Somehow seen clearly and fully in those moment I remember, and - so not seen unfiltered at this moment……Though never to be quite forgotten.. Pandoras box - opened !…..
Home is that place I tried to describe in the meeting, so not veiled by identification with the Peter story, - no birth, death, time….everything, no-thing., utterly this-ness-ing ..
Is there any place other than right here right now?
Ok. No…. But can be blind to that…though that blindness is not actually a real “place..”, - just an illusion…. But on an ultimate level, even that illusion is actually the here now showing up as illusion. ( Lila )
If not, how can you ever be apart from that Home at any time?
I cant - Am always ‘home’. Anything else not possible.. But in my experience this is somehow not fully seen …. So frustrating as it has been seen - Cant magic my way out of this dream…Wake up…And know a conceptual understanding of this is worthless. The words ‘Waking up, awakening’ are the perfect metaphors.
Are you not Home right now?
Yes, though again speaking conceptually - Couldn't ever be anywhere else but home. But its as if am playing a game of pretend - The identified me thats writing to you believes Im a player on the stage… all the while in some bizarre way its also simultaneously known that this is just a game , the ‘player’ and the ’stage’ are just flickering lights.
And that that knows this - Im calling home.
What is keeping you from recognizing that right this instant?
Nothing.
…Until ‘I’ do something …which at an subconscious level i am almost all the time….
Off on that circular spin again. ‘Me’ is blocking recognition…Any effort the me makes is obscuring that which simply is - So theres nothing ‘I’ can do to remove ‘I’, because that itself will be the ‘I’ which is doing the doing, ad infinitum……
Untrickable, Cant game this one.
Okay, so Who/What is playing that role?
Does it feel like there is someone who is playing the role?
Its a flippin’ mystery! If I look It seems like there a non stop circular reinvention of a me, who is thought to be participating in the story and who then is thought to be observing the story….

→ **Exercise instructions**:
1 > Reproduce the dialogue about being Home from "Off on that" to "playing that role?".
2 > Write the next part of the dialogue about being Home, picking up after its final sentence.

→ **Dataset section**:

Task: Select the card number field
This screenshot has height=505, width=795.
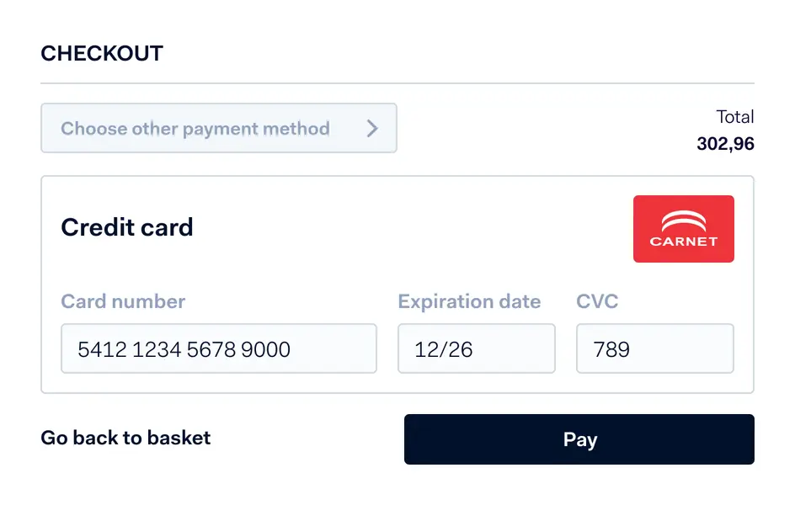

→ **Solved tasks**:
1 >
Off on that circular spin again. ‘Me’ is blocking recognition…Any effort the me makes is obscuring that which simply is - So theres nothing ‘I’ can do to remove ‘I’, because that itself will be the ‘I’ which is doing the doing, ad infinitum……
Untrickable, Cant game this one.
Okay, so Who/What is playing that role?

2 >
Actually there is a knowing of the story, but no watcher who does the knowing can be found..
Does it feel like there is someone who is playing the role?
That someone is an added extra , on top of the knowing…assumed to be the knower ..Where as in actual fact no knower can be found. Just the one seamless whole of knowing and the known.
Or does it feel like there is just talking and thinking and moving?
Actually yes, yes, yes, This is nearly always seen ( though not always felt..NB !) to be the case. I get up, walk across the room, sit down. There was no choosing to do any of this. No doing it. It just happens. After the event I can claim authorship - but thats not actually what is observed. Am clear on this.
See the contradictions in what I previously wrote.
The me is a narrative on top of what is happening… which I buy into … become identified with …
Identified… Funny thing….Who is identifying?
Can you describe more about what that recursive spin feels like?
There may be a deterioration in each iteration… like a clone of a clone of a clone… So after a few the mind tends to have lost its way in treacle…lost..
When you find that there is nothing stable there, can you just rest in that space of not knowing - that absolute openness?
Don't know what that means…Though sometimes I do…Not sure. Problem is as soon as I start to ‘know’ it- its not a space of unknown.. Can over self critical here , when actually am doing just fine……. Mentioned in an early post about sabotaging self with over high standards - Setting bar so high that fail to notice whats just fine right in front.. ..Sort of doubt at play.
All the teachers I currently find most helpful ( Angelo, Adyashanti etc ) all talk about resting in this place… So its been something Ive puzzled about.
One of the reasons I loved those retreat with Daniel was that i was completely clear what I was doing…
If not sure , can float around in a sort of dreamy state - thinking this might be ‘cloud of unknowing’ when in fact its dullness…
So again, what does it feel like to have that complete locked-in assumption of “me”?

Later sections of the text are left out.